Das Wesen der Ironie

  • Definition: Ironie ist ein rhetorisches Stilmittel, bei dem das Gegenteil des eigentlich Gemeinten gesagt oder dargestellt wird. Die wahre Bedeutung erschließt sich dem Empfänger oft durch den Kontext, den Tonfall oder das Hintergrundwissen.
  • Absicht: Ironie wird oft verwendet, um Kritik, Spott oder Missbilligung auf subtile, indirekte und oft humorvolle Weise zu äußern. Sie kann auch dazu dienen, etwas zu betonen oder eine bestimmte Wirkung zu erzielen, ohne direkt zu sein.
  • Wirkung: Kann Schmunzeln hervorrufen, zum Nachdenken anregen oder Kritik elegant verpacken. Die Wirkung ist oft witzig, kann aber missverstanden werden, wenn der Empfänger die Ironie nicht erkennt. Sie ist in der Regel nicht primär darauf ausgelegt, zu verletzen, kann aber als Vorstufe zum Sarkasmus dienen.
  • Beispiel: Jemand hat einen großen Fehler gemacht, und man sagt: „Das hast du ja wieder ganz toll hingekriegt!“ (Obwohl das Gegenteil gemeint ist.)
  • Insgesamt ist Ironie also schärfer als Humor, kann auch verletzend sein.

 

3. Das potenziell Menschenverachtende des Zynismus

  • Definition: Zynismus ist weniger ein Stilmittel als vielmehr eine pessimistische, resignative oder menschenverachtende Geisteshaltung. Ein Zyniker zweifelt an den grundlegenden Werten, Moralvorstellungen und der Aufrichtigkeit anderer Menschen. Er betrachtet die Welt oft als verlogen, eigennützig und hoffnungslos.
  • Absicht: Zynismus hat oft die Absicht, Werte und Ideale herabzusetzen, zu verspotten und die vermeintliche Schlechtigkeit der Welt oder des Menschen aufzuzeigen. Er kann verletzend sein, da er die Gefühle oder Überzeugungen anderer missachtet. Er ist oft Ausdruck von Enttäuschung oder Resignation.
  • Wirkung: Zynismus wirkt oft bitter, spöttisch und verletzend.

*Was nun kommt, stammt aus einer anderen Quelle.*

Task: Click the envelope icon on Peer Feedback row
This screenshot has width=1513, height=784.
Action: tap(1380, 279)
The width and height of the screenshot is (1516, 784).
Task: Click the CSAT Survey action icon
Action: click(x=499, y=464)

Er kann andere demotivieren oder abschrecken und wird selten als humorvoll empfunden, es sei denn, man teilt die zynische Weltanschauung.
  • Beispiel: Eine Person, die einen neuen Job anfängt, sagt: „Na klar, die versprechen dir jetzt das Blaue vom Himmel, aber am Ende geht es sowieso nur ums Geld und die werden dich ausbeuten.“ (Hier wird eine positive Erwartungshaltung direkt herabgesetzt und die Annahme geäußert, dass immer nur niedere Motive dahinterstecken.)

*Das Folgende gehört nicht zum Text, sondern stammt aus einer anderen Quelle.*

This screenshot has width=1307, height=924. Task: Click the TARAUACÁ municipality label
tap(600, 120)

Zusammenfassende Unterschiede:

Merkmal Humor Ironie Zynismus
Natur Positive Geisteshaltung, Komik Rhetorisches Stilmittel Pessimistische/Verachtende Geisteshaltung
Absicht Erheiterung, Verbindung, Auflockerung Indirekte Kritik, Betonung, Witz Herabsetzung von Werten, Ausdruck von Resignation
Wirkung Lachen, Freude, Entspannung Schmunzeln, Nachdenken, subtile Kritik Bitterkeit, Verletzung, Demotivation
Haltung Wohlwollend, gelassen, optimistisch Oft spielerisch, intelligent, indirekt Menschenverachtend, misstrauisch, hoffnungslos
Beispiel Lachen über ein Missgeschick „Das ist ja eine Punktlandung!“ (Bei Verspätung) „Moral? Das ist doch alles nur Heuchelei.“

Es ist wichtig zu beachten, dass es Überschneidungen geben kann. Ironie kann humorvoll sein, und Zynismus kann sich manchmal ironisch ausdrücken (oft dann als Sarkasmus bezeichnet, der eine schärfere, verletzendere Form der Ironie ist). Die Grundhaltung und die Absicht sind jedoch die entscheidenden Unterscheidungsmerkmale.